According to its website it seeks to “create a country where the circumstances of someone’s birth do not determine their outcomes in life.”

Its chair believes there needs to be a broadening in the thinking around the issue.

For him, social mobility should not just be about ladders up into the elite for a few.

“Social mobility in our country has been taken over by a view that it is about getting people into elite jobs and elite universities,” he explains.

“That is just one small part of the story.

“The notion is that if you get more people from disadvantaged backgrounds to make that great leap into a professional occupation that solves the problem.

"It doesn’t, it solves the problem of a small number of people.”

He adds: “Everybody should have the opportunity to improve their circumstances. For some people that is not going to mean a big upward leap from the bottom 20 per cent to the top 20 per cent. It might be something more modest but equally valuable. We shouldn’t be saying one thing is the most important.”

Alun says geography and the regional disparities that exist in the UK are also an issue, among many others.

The economy, productivity, all these kinds of questions, to reduce it to the idea of just getting more people into university seems extremely narrow. How do we improve the outcomes for as wide a range of
people as possible?”

He says that one way is through initiatives like the Multiversity, explaining: “It is a perfect example of what I think social mobility should focus on.”

The college’s planned new £65m state-of-the-art education campus in the town centre has been described as one of the best things to
happen to Blackpool for a generation.

Part of the £350m Talbot Gateway regeneration of the area around Blackpool North train station, the Multiversity will be built by Blackpool Council, then leased to the college.

It will enhance the college’s existing higher education provision which is directly linked to local employment needs.

Alun is excited by its potential to deliver transformational change.
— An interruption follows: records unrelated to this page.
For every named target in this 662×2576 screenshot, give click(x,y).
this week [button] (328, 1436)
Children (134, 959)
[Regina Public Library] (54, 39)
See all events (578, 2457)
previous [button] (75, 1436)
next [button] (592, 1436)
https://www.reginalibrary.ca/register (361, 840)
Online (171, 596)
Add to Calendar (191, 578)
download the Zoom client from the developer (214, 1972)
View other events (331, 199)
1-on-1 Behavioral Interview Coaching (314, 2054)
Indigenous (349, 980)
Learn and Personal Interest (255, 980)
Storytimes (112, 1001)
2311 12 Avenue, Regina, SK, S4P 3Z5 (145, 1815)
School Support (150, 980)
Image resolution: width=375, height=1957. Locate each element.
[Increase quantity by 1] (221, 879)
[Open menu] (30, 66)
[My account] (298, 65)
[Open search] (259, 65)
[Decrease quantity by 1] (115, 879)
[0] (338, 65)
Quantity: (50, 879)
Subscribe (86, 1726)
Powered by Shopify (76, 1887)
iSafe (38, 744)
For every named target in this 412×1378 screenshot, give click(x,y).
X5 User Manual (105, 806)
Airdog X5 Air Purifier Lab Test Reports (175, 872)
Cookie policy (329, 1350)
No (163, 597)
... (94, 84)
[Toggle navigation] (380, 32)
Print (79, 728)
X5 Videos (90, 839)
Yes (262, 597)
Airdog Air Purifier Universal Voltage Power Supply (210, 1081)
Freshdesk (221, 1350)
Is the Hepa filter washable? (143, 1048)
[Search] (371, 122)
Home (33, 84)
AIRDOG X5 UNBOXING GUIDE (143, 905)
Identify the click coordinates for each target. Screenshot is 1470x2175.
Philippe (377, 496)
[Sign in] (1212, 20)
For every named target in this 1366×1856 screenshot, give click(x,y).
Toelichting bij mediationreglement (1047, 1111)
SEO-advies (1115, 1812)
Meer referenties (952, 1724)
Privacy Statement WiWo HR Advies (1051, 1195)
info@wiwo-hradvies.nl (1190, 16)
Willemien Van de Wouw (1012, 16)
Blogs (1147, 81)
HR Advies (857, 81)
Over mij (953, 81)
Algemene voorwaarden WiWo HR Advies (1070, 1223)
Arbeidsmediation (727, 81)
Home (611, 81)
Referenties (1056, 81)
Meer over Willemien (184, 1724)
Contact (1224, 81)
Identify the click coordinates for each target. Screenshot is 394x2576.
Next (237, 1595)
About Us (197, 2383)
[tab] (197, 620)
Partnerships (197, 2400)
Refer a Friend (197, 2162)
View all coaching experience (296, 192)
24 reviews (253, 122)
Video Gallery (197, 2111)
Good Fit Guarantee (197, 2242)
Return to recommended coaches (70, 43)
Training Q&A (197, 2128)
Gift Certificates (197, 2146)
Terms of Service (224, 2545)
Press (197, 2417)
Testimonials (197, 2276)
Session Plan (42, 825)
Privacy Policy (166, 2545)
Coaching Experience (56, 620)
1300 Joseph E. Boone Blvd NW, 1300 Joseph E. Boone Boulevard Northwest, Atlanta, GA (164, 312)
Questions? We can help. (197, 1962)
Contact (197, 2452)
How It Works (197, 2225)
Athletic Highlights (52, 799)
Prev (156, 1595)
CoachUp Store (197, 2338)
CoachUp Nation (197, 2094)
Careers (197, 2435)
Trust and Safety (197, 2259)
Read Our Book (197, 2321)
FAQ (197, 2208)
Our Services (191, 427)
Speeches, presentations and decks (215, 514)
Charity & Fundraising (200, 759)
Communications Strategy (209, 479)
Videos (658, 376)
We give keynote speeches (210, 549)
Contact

He says: “In a modern economy we know the future wellbeing of the country and its communities depends on having high levels of skills.

“If we want to be competitive, we have to be able to help people develop their potential and have these skills the economy needs and that doesn’t mean a one-size fits all solution.”

The multiversity will offer a range of routes to high-skill levels in a lifelong learning environment.

Alun says: “Those multiple routes means that people will have the opportunity to get the skills they need. It is a flexible system which means they can dip in and out.

“It will have a hybrid role of a college and a university and bring ideas and innovation, supporting employers in different ways and giving people different access to skills.

“Historically this has been a proper technical college with great facilities working to the needs of employers.

"We have an opportunity to take that a step further.”

Alun’s career has been wide and varied. Prior to his previous role as principal of Oldham College he had worked in a range of public services,
local government, area-based regeneration, youth work and education, including primary, secondary and higher education.

His first role in Oldham was in charge of the borough’s secondary school
reorganisation programme, initiated after the riots in the town in 2001.

Part of that role was addressing the issue of schools that had become racially segregated.

He has also worked in some of the more deprived areas of Manchester and on the regeneration of the east of the city, which was the biggest project of its kind in the country at the time.

And he sees the Multiversity as an important regeneration programme.

“It is putting something amazing into a part of Blackpool that has been neglected and needs real investment.”

The common thread that runs through his career is an interest in how to address the problems of areas of economic decline and how to deliver better opportunities for people who live there.

Looking at his present role he says: “I’d probably not have moved to any other college or place in the country.

“Further Education colleges should be making a real contribution to their local economy.

"We have amazing facilities and a great relationship with employers but also a real opportunity to do something different."